RECORDS PROVIDED below:

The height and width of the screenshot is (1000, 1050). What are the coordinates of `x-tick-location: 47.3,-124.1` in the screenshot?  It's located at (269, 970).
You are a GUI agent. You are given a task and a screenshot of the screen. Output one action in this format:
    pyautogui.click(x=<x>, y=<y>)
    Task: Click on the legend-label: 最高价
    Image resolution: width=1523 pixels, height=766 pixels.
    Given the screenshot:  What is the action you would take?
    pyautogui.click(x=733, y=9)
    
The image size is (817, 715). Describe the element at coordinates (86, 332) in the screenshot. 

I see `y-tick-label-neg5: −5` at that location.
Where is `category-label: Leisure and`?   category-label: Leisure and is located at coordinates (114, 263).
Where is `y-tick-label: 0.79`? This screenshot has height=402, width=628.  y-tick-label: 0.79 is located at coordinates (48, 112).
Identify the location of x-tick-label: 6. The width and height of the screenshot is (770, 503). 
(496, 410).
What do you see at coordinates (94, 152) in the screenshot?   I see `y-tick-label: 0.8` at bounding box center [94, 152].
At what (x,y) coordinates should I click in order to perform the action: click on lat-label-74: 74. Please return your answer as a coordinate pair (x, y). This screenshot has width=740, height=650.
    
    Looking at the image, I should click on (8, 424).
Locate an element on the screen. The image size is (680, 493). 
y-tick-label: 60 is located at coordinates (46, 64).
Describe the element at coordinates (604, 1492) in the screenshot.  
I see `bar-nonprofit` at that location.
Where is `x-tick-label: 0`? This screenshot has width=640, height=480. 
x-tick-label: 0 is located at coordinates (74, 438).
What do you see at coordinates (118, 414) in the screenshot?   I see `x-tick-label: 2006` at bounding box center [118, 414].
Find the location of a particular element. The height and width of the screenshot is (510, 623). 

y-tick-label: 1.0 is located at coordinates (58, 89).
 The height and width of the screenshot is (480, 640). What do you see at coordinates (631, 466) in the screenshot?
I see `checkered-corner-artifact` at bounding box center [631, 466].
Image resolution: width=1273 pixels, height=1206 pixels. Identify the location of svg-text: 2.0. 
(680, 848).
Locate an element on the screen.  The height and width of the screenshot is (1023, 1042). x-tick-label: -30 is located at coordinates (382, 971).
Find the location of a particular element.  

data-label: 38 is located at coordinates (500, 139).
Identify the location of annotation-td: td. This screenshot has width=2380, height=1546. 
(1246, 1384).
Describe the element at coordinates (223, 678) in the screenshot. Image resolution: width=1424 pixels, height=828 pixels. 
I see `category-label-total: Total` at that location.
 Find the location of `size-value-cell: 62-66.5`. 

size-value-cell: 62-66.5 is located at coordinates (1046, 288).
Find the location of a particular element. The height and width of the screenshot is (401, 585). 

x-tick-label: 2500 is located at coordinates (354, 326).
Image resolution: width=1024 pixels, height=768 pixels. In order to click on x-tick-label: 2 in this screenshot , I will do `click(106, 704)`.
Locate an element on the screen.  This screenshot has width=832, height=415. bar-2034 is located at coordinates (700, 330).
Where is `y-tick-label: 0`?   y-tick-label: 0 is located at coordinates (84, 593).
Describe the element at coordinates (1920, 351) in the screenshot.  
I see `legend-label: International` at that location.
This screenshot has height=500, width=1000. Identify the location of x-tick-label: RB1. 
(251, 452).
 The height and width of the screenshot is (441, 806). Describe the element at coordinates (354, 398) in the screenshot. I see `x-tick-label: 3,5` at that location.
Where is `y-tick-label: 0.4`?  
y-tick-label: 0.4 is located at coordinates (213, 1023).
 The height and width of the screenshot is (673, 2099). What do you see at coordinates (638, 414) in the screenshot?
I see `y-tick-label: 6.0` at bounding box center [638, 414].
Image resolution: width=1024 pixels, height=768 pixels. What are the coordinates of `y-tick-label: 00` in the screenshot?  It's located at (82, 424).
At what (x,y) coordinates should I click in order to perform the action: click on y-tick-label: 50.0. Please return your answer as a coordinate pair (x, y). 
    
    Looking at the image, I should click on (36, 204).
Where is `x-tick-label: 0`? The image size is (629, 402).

End of RECORDS PROVIDED.

TASK TO COMPLETE -
Retype all of the material above word for word, from the first line to the last.

COMPLETED TASK -
The height and width of the screenshot is (1000, 1050). What are the coordinates of `x-tick-location: 47.3,-124.1` in the screenshot?  It's located at (269, 970).
You are a GUI agent. You are given a task and a screenshot of the screen. Output one action in this format:
    pyautogui.click(x=<x>, y=<y>)
    Task: Click on the legend-label: 最高价
    Image resolution: width=1523 pixels, height=766 pixels.
    Given the screenshot:  What is the action you would take?
    pyautogui.click(x=733, y=9)
    
The image size is (817, 715). Describe the element at coordinates (86, 332) in the screenshot. 

I see `y-tick-label-neg5: −5` at that location.
Where is `category-label: Leisure and`?   category-label: Leisure and is located at coordinates (114, 263).
Where is `y-tick-label: 0.79`? This screenshot has height=402, width=628.  y-tick-label: 0.79 is located at coordinates (48, 112).
Identify the location of x-tick-label: 6. The width and height of the screenshot is (770, 503). 
(496, 410).
What do you see at coordinates (94, 152) in the screenshot?   I see `y-tick-label: 0.8` at bounding box center [94, 152].
At what (x,y) coordinates should I click in order to perform the action: click on lat-label-74: 74. Please return your answer as a coordinate pair (x, y). This screenshot has width=740, height=650.
    
    Looking at the image, I should click on (8, 424).
Locate an element on the screen. The image size is (680, 493). 
y-tick-label: 60 is located at coordinates (46, 64).
Describe the element at coordinates (604, 1492) in the screenshot.  
I see `bar-nonprofit` at that location.
Where is `x-tick-label: 0`? This screenshot has width=640, height=480. 
x-tick-label: 0 is located at coordinates (74, 438).
What do you see at coordinates (118, 414) in the screenshot?   I see `x-tick-label: 2006` at bounding box center [118, 414].
Find the location of a particular element. The height and width of the screenshot is (510, 623). 

y-tick-label: 1.0 is located at coordinates (58, 89).
 The height and width of the screenshot is (480, 640). What do you see at coordinates (631, 466) in the screenshot?
I see `checkered-corner-artifact` at bounding box center [631, 466].
Image resolution: width=1273 pixels, height=1206 pixels. Identify the location of svg-text: 2.0. 
(680, 848).
Locate an element on the screen.  The height and width of the screenshot is (1023, 1042). x-tick-label: -30 is located at coordinates (382, 971).
Find the location of a particular element.  

data-label: 38 is located at coordinates (500, 139).
Identify the location of annotation-td: td. This screenshot has width=2380, height=1546. 
(1246, 1384).
Describe the element at coordinates (223, 678) in the screenshot. Image resolution: width=1424 pixels, height=828 pixels. 
I see `category-label-total: Total` at that location.
 Find the location of `size-value-cell: 62-66.5`. 

size-value-cell: 62-66.5 is located at coordinates (1046, 288).
Find the location of a particular element. The height and width of the screenshot is (401, 585). 

x-tick-label: 2500 is located at coordinates (354, 326).
Image resolution: width=1024 pixels, height=768 pixels. In order to click on x-tick-label: 2 in this screenshot , I will do `click(106, 704)`.
Locate an element on the screen.  This screenshot has width=832, height=415. bar-2034 is located at coordinates (700, 330).
Where is `y-tick-label: 0`?   y-tick-label: 0 is located at coordinates (84, 593).
Describe the element at coordinates (1920, 351) in the screenshot.  
I see `legend-label: International` at that location.
This screenshot has height=500, width=1000. Identify the location of x-tick-label: RB1. 
(251, 452).
 The height and width of the screenshot is (441, 806). Describe the element at coordinates (354, 398) in the screenshot. I see `x-tick-label: 3,5` at that location.
Where is `y-tick-label: 0.4`?  
y-tick-label: 0.4 is located at coordinates (213, 1023).
 The height and width of the screenshot is (673, 2099). What do you see at coordinates (638, 414) in the screenshot?
I see `y-tick-label: 6.0` at bounding box center [638, 414].
Image resolution: width=1024 pixels, height=768 pixels. What are the coordinates of `y-tick-label: 00` in the screenshot?  It's located at (82, 424).
At what (x,y) coordinates should I click in order to perform the action: click on y-tick-label: 50.0. Please return your answer as a coordinate pair (x, y). 
    
    Looking at the image, I should click on (36, 204).
Where is `x-tick-label: 0`? The image size is (629, 402).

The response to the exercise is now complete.